Post-upgrade Infrastructure Checks

After upgrading your Kubernetes cluster, it’s important to verify that all infrastructure components are functioning properly. This ensures your workloads are running reliably and that observability and automation systems remain intact.

1. Node and Pod Health

Validate node and pod status

After the upgrade, confirm all cluster nodes are healthy and workloads are running as expected.

Steps:

1 Check node status:

kubectl get nodes

All nodes should show Ready without SchedulingDisabled.

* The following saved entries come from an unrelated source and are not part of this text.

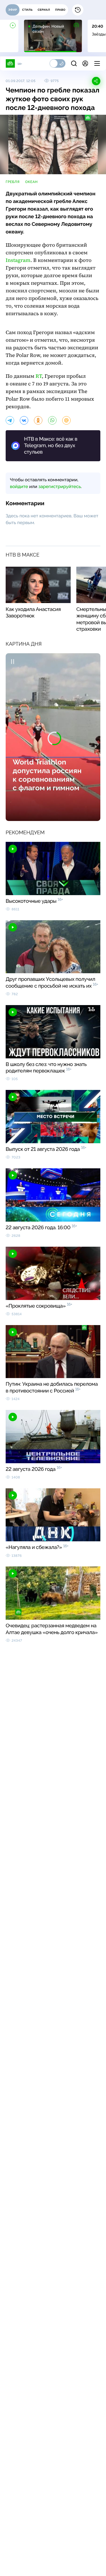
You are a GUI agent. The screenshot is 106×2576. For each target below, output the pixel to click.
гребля (13, 182)
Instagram (18, 260)
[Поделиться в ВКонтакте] (24, 420)
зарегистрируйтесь (59, 486)
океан (31, 182)
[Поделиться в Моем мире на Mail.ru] (66, 420)
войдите (19, 486)
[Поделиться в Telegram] (10, 420)
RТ (39, 376)
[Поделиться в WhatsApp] (52, 420)
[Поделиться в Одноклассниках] (38, 420)
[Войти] (85, 63)
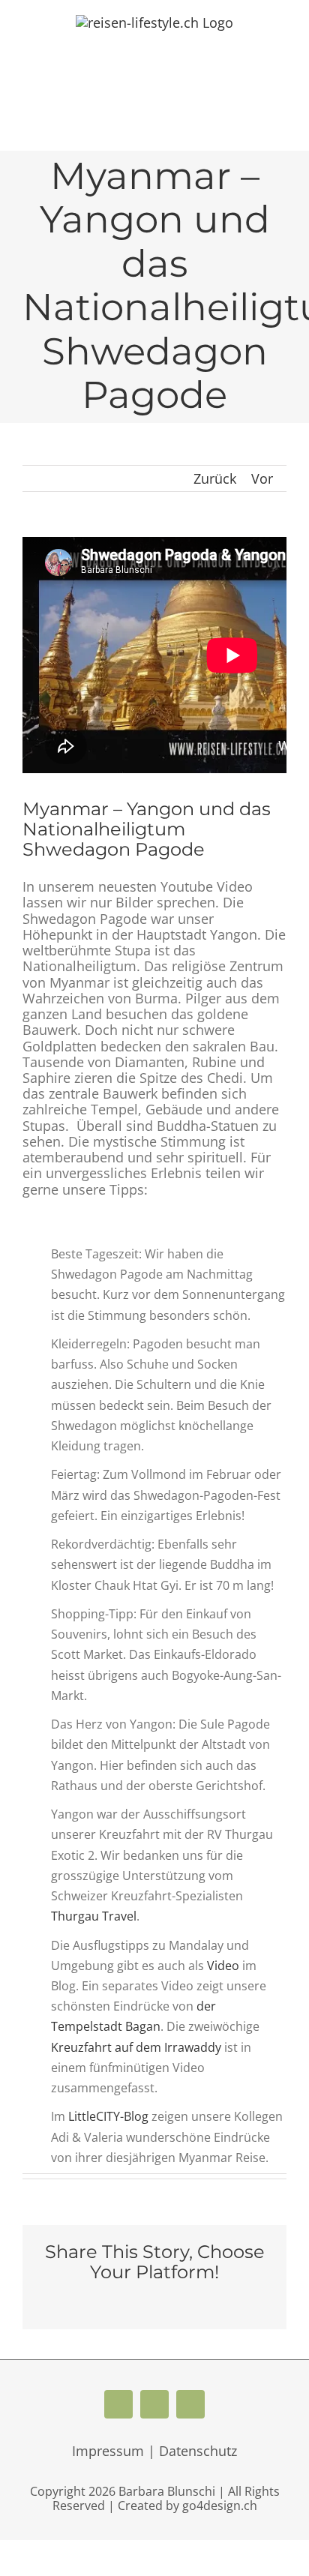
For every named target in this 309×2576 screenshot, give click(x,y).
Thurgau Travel (93, 1916)
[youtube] (154, 2404)
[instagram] (190, 2404)
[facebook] (118, 2404)
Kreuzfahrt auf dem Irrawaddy (136, 2047)
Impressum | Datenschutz (154, 2451)
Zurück (215, 478)
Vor (262, 478)
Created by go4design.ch (187, 2505)
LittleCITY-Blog (108, 2116)
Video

2 Check for crashlooping or pending pods:

kubectl get pods -A --field-selector=status.phase!=Running

3 Run connectivity checks using a utility pod like netshoot to confirm service reachability across nodes.

2. Version Confirmation

Confirm UI displays new Kubernetes version

Verify that your cluster management interface (e.g., Rancher) shows the upgraded version and reports a healthy cluster state.

Steps:

1 In Rancher, go to the cluster dashboard and confirm the displayed Kubernetes version matches your target version.

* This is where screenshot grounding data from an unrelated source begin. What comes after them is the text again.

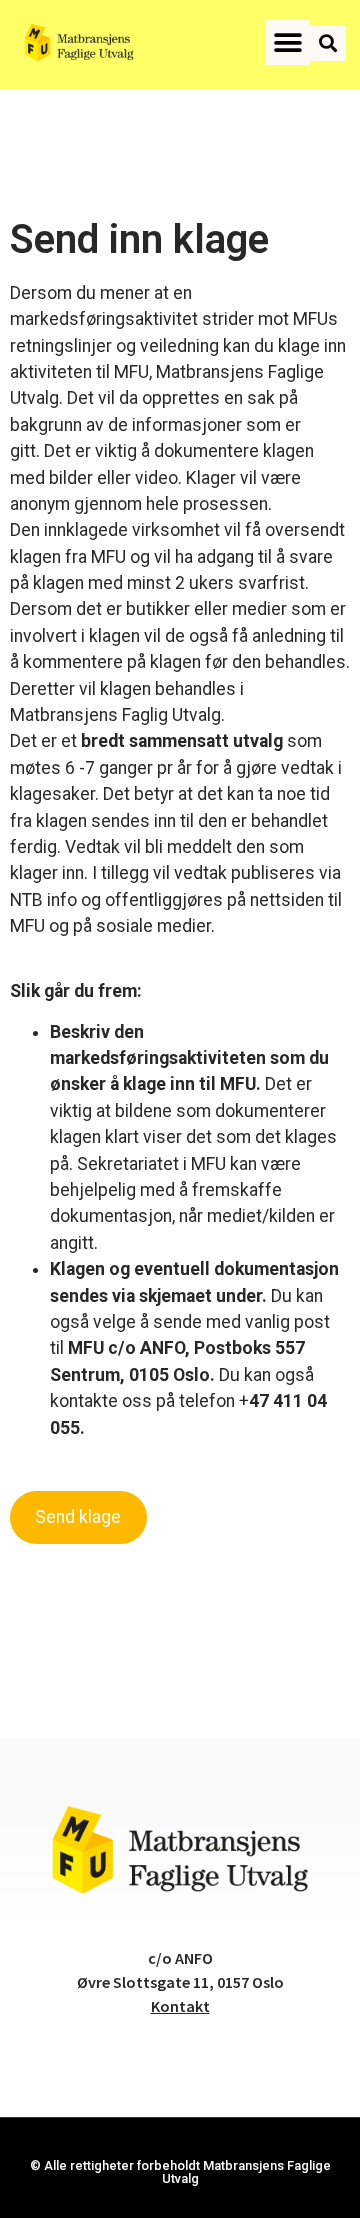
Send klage (78, 1517)
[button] (287, 42)
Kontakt (180, 2006)
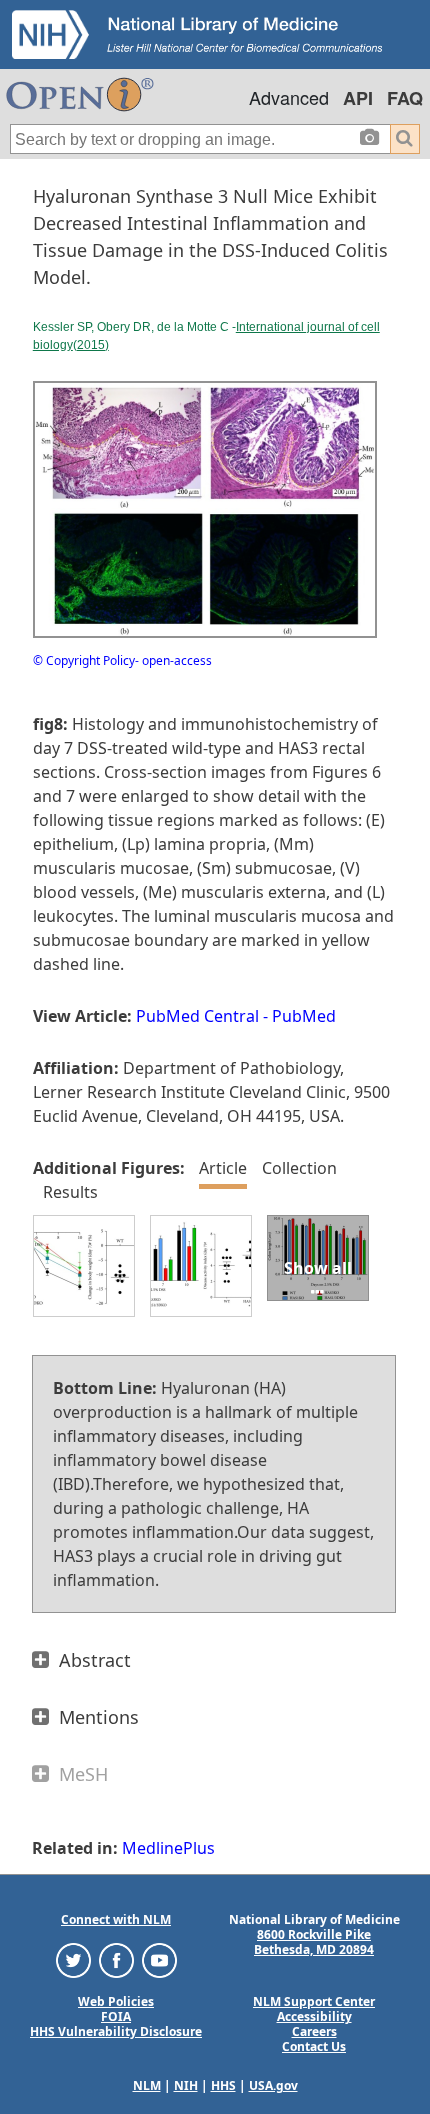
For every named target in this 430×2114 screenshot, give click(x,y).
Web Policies (116, 2001)
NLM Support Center (314, 2001)
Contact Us (314, 2046)
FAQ (405, 98)
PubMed (304, 1016)
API (358, 98)
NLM (147, 2085)
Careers (314, 2031)
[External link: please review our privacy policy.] (73, 1959)
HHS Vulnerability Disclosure (116, 2031)
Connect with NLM (116, 1919)
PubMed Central (197, 1016)
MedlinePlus (168, 1848)
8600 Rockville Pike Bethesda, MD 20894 (314, 1942)
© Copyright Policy (84, 660)
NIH (186, 2085)
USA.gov (273, 2085)
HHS (223, 2085)
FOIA (116, 2016)
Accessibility (314, 2016)
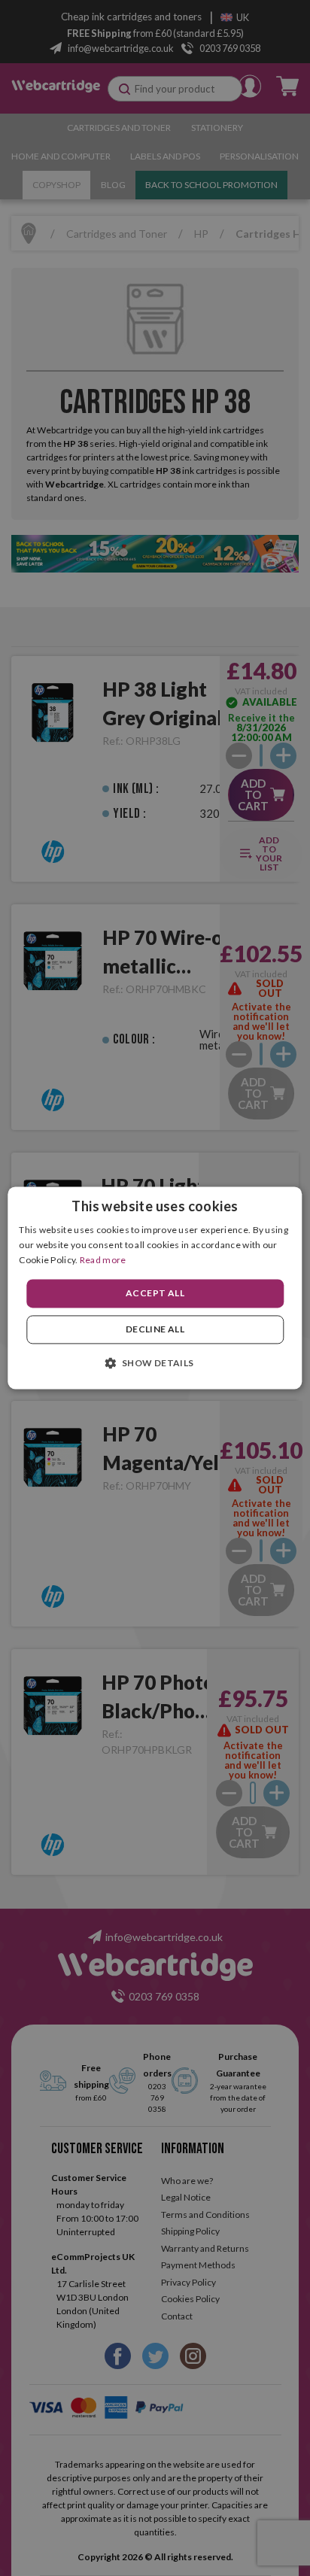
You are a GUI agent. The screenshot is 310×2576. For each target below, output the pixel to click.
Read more (103, 1259)
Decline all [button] (155, 1329)
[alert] (155, 1288)
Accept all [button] (155, 1293)
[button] (154, 1363)
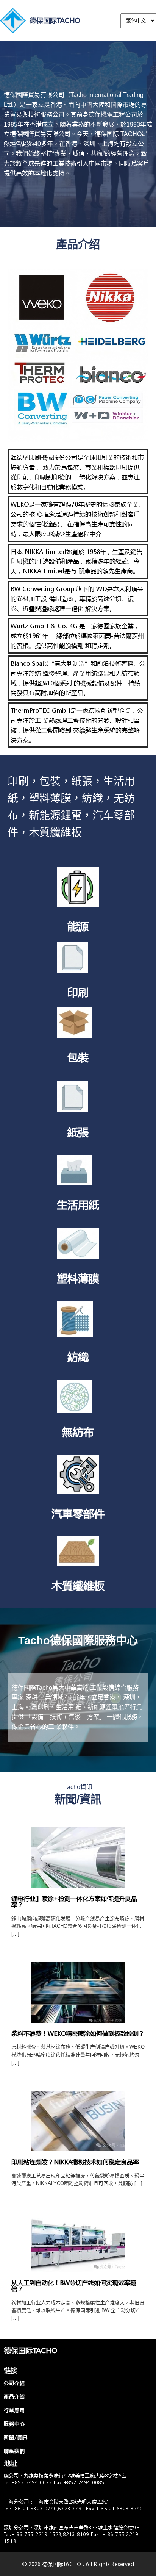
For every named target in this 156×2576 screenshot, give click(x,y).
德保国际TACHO (55, 20)
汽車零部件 (78, 1513)
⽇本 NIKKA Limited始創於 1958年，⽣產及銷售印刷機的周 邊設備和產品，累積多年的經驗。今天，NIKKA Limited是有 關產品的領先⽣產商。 (76, 561)
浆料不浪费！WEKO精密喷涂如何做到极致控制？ (78, 2033)
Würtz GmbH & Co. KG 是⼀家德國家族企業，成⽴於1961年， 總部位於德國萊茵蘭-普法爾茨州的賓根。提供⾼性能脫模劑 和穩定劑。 (77, 635)
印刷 (78, 992)
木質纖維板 (78, 1585)
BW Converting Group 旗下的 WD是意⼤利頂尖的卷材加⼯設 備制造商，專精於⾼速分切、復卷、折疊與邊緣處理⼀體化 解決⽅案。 (77, 598)
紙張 (78, 1132)
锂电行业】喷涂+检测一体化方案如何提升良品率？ (74, 1901)
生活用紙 (78, 1204)
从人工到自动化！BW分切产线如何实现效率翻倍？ (73, 2286)
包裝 (78, 1057)
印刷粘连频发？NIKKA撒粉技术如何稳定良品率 (75, 2162)
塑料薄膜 (78, 1278)
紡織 (78, 1357)
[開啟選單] (103, 20)
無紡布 (78, 1432)
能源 (78, 926)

2 Optionally confirm with the CLI:

kubectl version

3. Storage Validation

Check volume mounts

Verify that pods can still access their Persistent Volume Claims (PVCs) and that no mount errors occurred post-upgrade.

Steps:

1 List pods with volumes:

kubectl get pods -A -o jsonpath='{range .items[*]}{.metadata.name}{"\t"}{.spec.volumes[*].persistentVolumeClaim.claimName}{"\n"}{end}'

2 Inspect logs of workloads that rely on persistent storage for any mount or I/O errors:

kubectl logs <pod-name>

3 Validate access to mounted volumes within pods:

kubectl exec -it <pod> -- ls /data

4. Observability Systems

Monitor metrics and alerts

Ensure your monitoring tools are still collecting data and alerts are firing as expected.

Steps:

1 Open Grafana dashboards and confirm metrics are flowing.

2 Check Prometheus targets page for scrape errors.

3 Review Alertmanager for any silenced or missing alerts.

Validate logging, monitoring, and tracing tools

1 Check that logging agents like FluentBit or Fluentd are still shipping logs to your central log system.

2 Validate OpenTelemetry collectors or Jaeger if using tracing.

3 Restart observability pods if needed:

kubectl rollout restart deploy prometheus-prometheus -n cattle-monitoring-system

5. Autoscaler Check

Cluster Autoscaler or Karpenter

Ensure your autoscaling logic is still working with the new Kubernetes version. Autoscalers automatically add or remove nodes based on workload demand — if they break after an upgrade, your cluster may not handle scaling events properly, leading to outages or resource exhaustion.

Steps:

1 Verify that Cluster Autoscaler or Karpenter pods are running:

kubectl get pods -n kube-system

(Look for pods like cluster-autoscaler or karpenter.)

2 Review logs for warnings or errors:

kubectl logs <autoscaler-pod> -n kube-system

Check for signs of misconfiguration or instability that might be exposed or worsened by the upgrade.

3 Optionally trigger a scale-up or scale-down event (e.g., by deploying a workload that exceeds current capacity) and confirm new nodes are provisioned or deprovisioned as expected.